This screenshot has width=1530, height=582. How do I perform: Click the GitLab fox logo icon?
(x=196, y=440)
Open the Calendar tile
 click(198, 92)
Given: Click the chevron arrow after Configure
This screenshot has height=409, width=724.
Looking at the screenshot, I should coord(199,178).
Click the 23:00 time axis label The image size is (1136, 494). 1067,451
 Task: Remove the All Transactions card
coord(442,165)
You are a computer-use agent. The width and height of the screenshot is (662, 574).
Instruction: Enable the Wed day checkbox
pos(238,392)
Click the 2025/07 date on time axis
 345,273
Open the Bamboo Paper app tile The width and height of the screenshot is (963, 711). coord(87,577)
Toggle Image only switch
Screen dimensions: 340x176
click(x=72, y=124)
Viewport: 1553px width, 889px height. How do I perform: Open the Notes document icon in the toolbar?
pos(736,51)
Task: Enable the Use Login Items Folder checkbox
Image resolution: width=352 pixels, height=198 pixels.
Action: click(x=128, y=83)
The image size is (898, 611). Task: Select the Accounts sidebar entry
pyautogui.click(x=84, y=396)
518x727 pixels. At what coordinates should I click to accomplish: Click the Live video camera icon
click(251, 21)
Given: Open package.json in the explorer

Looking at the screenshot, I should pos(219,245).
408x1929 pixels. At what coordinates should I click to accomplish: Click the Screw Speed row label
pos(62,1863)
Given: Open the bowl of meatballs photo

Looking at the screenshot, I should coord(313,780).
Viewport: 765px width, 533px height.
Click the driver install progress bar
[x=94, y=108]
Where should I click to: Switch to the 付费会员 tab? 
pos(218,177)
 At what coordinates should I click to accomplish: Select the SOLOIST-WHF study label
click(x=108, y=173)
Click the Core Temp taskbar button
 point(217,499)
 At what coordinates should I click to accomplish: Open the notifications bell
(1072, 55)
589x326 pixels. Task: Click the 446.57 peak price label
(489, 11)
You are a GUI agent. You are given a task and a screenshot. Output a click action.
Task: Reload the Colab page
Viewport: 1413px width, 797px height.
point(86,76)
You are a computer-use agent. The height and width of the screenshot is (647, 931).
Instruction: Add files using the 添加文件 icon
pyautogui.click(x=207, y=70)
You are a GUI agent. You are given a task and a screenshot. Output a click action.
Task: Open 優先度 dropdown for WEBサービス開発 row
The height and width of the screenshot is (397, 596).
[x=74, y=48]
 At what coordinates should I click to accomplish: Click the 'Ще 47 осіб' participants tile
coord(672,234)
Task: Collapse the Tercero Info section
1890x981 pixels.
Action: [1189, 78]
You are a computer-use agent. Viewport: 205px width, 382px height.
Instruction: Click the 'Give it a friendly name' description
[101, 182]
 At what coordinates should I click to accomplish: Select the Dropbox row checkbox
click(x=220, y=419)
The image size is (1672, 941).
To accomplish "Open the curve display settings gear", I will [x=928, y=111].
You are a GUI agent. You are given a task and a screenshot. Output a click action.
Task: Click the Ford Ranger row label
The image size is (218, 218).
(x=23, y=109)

################

**PROBLEM DESCRIPTION**
Rewrite all of the rows above, changing every "GUI agent" to "desktop agent" and leaving everything else as it is.

**COMPLETE ANSWER**
This screenshot has width=1530, height=582. How do I perform: Click the GitLab fox logo icon?
(x=196, y=440)
Open the Calendar tile
 click(198, 92)
Given: Click the chevron arrow after Configure
This screenshot has height=409, width=724.
Looking at the screenshot, I should coord(199,178).
Click the 23:00 time axis label The image size is (1136, 494). 1067,451
 Task: Remove the All Transactions card
coord(442,165)
You are a computer-use agent. The width and height of the screenshot is (662, 574).
Instruction: Enable the Wed day checkbox
pos(238,392)
Click the 2025/07 date on time axis
 345,273
Open the Bamboo Paper app tile The width and height of the screenshot is (963, 711). coord(87,577)
Toggle Image only switch
Screen dimensions: 340x176
click(x=72, y=124)
Viewport: 1553px width, 889px height. How do I perform: Open the Notes document icon in the toolbar?
pos(736,51)
Task: Enable the Use Login Items Folder checkbox
Image resolution: width=352 pixels, height=198 pixels.
Action: click(x=128, y=83)
The image size is (898, 611). Task: Select the Accounts sidebar entry
pyautogui.click(x=84, y=396)
518x727 pixels. At what coordinates should I click to accomplish: Click the Live video camera icon
click(251, 21)
Given: Open package.json in the explorer

Looking at the screenshot, I should pos(219,245).
408x1929 pixels. At what coordinates should I click to accomplish: Click the Screw Speed row label
pos(62,1863)
Given: Open the bowl of meatballs photo

Looking at the screenshot, I should coord(313,780).
Viewport: 765px width, 533px height.
Click the driver install progress bar
[x=94, y=108]
Where should I click to: Switch to the 付费会员 tab? 
pos(218,177)
 At what coordinates should I click to accomplish: Select the SOLOIST-WHF study label
click(x=108, y=173)
Click the Core Temp taskbar button
 point(217,499)
 At what coordinates should I click to accomplish: Open the notifications bell
(1072, 55)
589x326 pixels. Task: Click the 446.57 peak price label
(489, 11)
You are a desktop agent. You are given a task and a screenshot. Output a click action.
Task: Reload the Colab page
Viewport: 1413px width, 797px height.
point(86,76)
You are a computer-use agent. The height and width of the screenshot is (647, 931).
Instruction: Add files using the 添加文件 icon
pyautogui.click(x=207, y=70)
You are a desktop agent. You are given a task and a screenshot. Output a click action.
Task: Open 優先度 dropdown for WEBサービス開発 row
The height and width of the screenshot is (397, 596).
[x=74, y=48]
 At what coordinates should I click to accomplish: Click the 'Ще 47 осіб' participants tile
coord(672,234)
Task: Collapse the Tercero Info section
1890x981 pixels.
Action: [1189, 78]
You are a computer-use agent. Viewport: 205px width, 382px height.
Instruction: Click the 'Give it a friendly name' description
[101, 182]
 At what coordinates should I click to accomplish: Select the Dropbox row checkbox
click(x=220, y=419)
The image size is (1672, 941).
To accomplish "Open the curve display settings gear", I will [x=928, y=111].
You are a desktop agent. You are given a task and a screenshot. Output a click action.
Task: Click the Ford Ranger row label
The image size is (218, 218).
(x=23, y=109)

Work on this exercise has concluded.